*WHAT TO WORK ON*: Exclude the pictures. Transcribe, exactly as written, the lines from the one with "Task: Collapse the" through the end of the entries below.

Stored data
+++
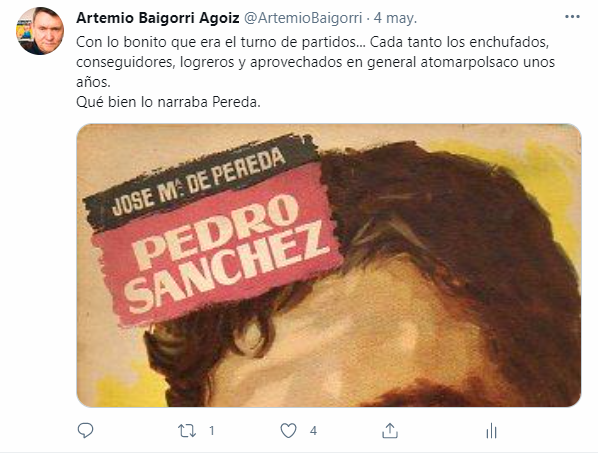Screen dimensions: 598x458
Task: Open the 4 may. timestamp link
Action: point(395,18)
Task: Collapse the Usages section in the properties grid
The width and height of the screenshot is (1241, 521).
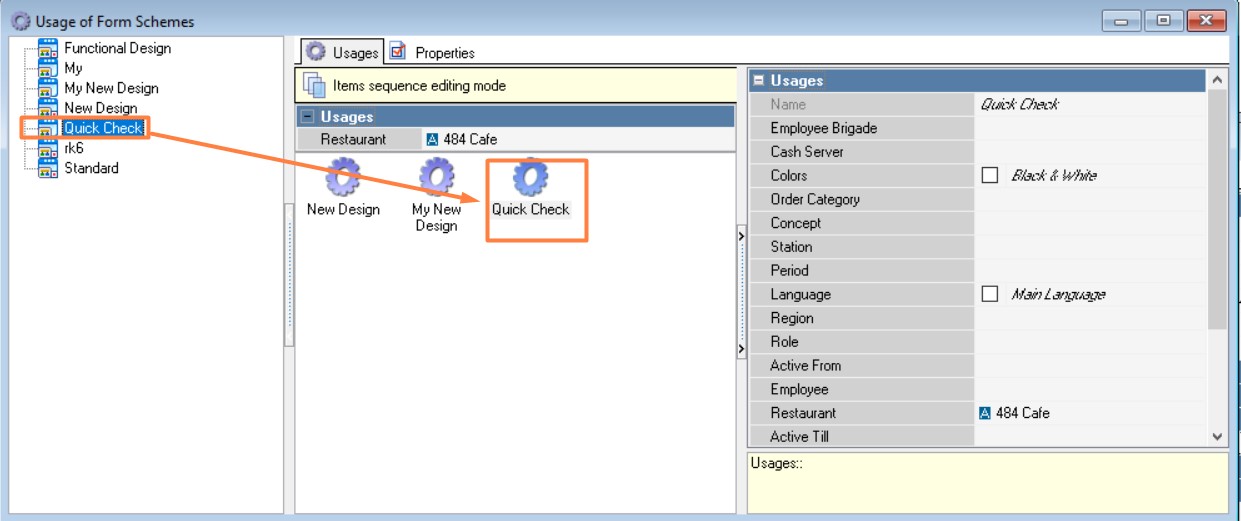Action: tap(759, 80)
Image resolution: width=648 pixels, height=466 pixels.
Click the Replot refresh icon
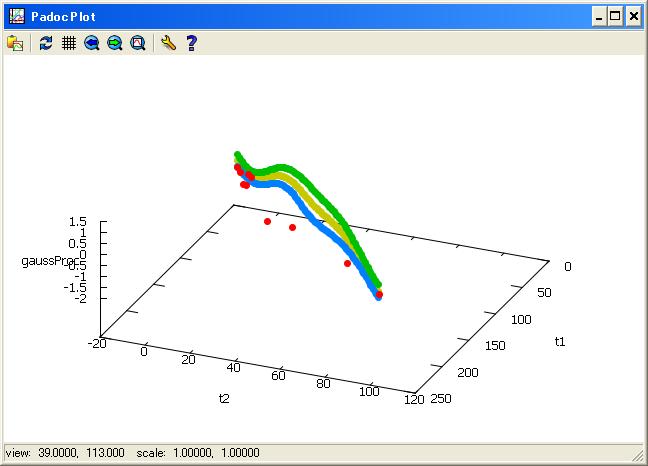(x=46, y=43)
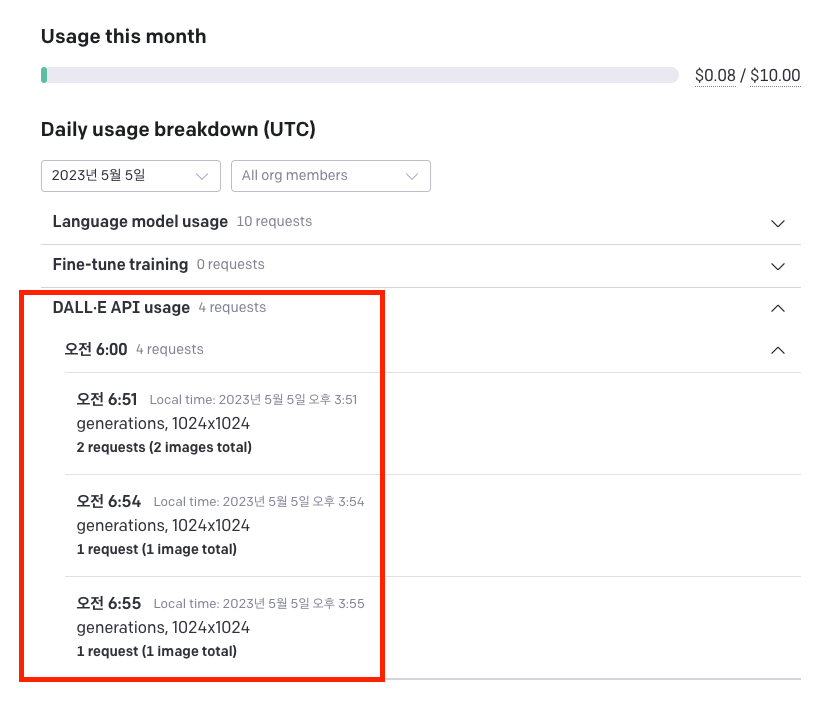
+++
*OUTPUT FOR THIS EXERCISE*:
Task: Collapse the Usages section in the properties grid
The width and height of the screenshot is (1241, 521).
Action: tap(759, 80)
Image resolution: width=648 pixels, height=466 pixels.
Click the Replot refresh icon
(x=46, y=43)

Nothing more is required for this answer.